[Dataset entries]
%%

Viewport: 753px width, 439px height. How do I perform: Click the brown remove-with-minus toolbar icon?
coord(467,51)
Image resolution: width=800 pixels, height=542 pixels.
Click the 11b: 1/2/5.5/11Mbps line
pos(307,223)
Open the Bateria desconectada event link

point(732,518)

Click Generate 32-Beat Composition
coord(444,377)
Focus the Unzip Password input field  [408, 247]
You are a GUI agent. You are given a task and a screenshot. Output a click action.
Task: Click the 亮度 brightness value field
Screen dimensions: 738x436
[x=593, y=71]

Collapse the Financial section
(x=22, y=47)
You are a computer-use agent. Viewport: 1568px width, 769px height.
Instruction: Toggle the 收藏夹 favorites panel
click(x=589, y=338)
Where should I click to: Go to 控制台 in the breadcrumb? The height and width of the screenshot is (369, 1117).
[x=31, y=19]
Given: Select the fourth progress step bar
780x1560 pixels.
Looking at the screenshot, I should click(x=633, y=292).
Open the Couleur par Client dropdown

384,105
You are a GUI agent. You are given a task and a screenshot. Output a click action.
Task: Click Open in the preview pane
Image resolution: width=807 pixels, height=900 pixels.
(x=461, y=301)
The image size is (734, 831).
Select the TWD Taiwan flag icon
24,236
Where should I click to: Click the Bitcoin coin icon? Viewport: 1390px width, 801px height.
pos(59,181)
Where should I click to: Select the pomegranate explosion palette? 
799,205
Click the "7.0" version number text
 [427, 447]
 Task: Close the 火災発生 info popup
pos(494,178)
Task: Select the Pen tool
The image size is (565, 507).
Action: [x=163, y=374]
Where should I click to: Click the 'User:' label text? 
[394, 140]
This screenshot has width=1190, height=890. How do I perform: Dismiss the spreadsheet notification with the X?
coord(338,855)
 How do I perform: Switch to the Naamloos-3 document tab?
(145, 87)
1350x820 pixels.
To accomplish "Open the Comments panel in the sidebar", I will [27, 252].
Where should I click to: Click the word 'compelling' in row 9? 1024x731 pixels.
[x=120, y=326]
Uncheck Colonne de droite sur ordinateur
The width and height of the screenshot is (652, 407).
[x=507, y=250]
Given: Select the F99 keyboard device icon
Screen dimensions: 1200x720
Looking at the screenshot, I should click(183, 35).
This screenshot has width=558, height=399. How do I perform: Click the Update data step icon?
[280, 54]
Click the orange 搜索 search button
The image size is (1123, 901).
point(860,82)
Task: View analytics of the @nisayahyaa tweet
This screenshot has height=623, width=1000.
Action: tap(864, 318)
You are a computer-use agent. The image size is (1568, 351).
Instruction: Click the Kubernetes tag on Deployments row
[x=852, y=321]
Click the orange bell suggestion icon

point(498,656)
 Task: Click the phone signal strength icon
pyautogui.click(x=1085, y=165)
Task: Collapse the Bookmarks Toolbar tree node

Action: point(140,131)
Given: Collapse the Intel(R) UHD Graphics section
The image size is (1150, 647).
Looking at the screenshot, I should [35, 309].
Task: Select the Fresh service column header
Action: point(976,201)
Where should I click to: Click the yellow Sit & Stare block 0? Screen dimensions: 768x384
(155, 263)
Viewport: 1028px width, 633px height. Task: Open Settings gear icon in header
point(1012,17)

%%

Give back, exactly and with nothing added, the lines from the line containing "You are a computer-use agent. The" through the final line of the records above, both of them included.

You are a computer-use agent. The image size is (1568, 351).
Instruction: Click the Kubernetes tag on Deployments row
[x=852, y=321]
Click the orange bell suggestion icon

point(498,656)
 Task: Click the phone signal strength icon
pyautogui.click(x=1085, y=165)
Task: Collapse the Bookmarks Toolbar tree node

Action: point(140,131)
Given: Collapse the Intel(R) UHD Graphics section
The image size is (1150, 647).
Looking at the screenshot, I should [35, 309].
Task: Select the Fresh service column header
Action: point(976,201)
Where should I click to: Click the yellow Sit & Stare block 0? Screen dimensions: 768x384
(155, 263)
Viewport: 1028px width, 633px height. Task: Open Settings gear icon in header
point(1012,17)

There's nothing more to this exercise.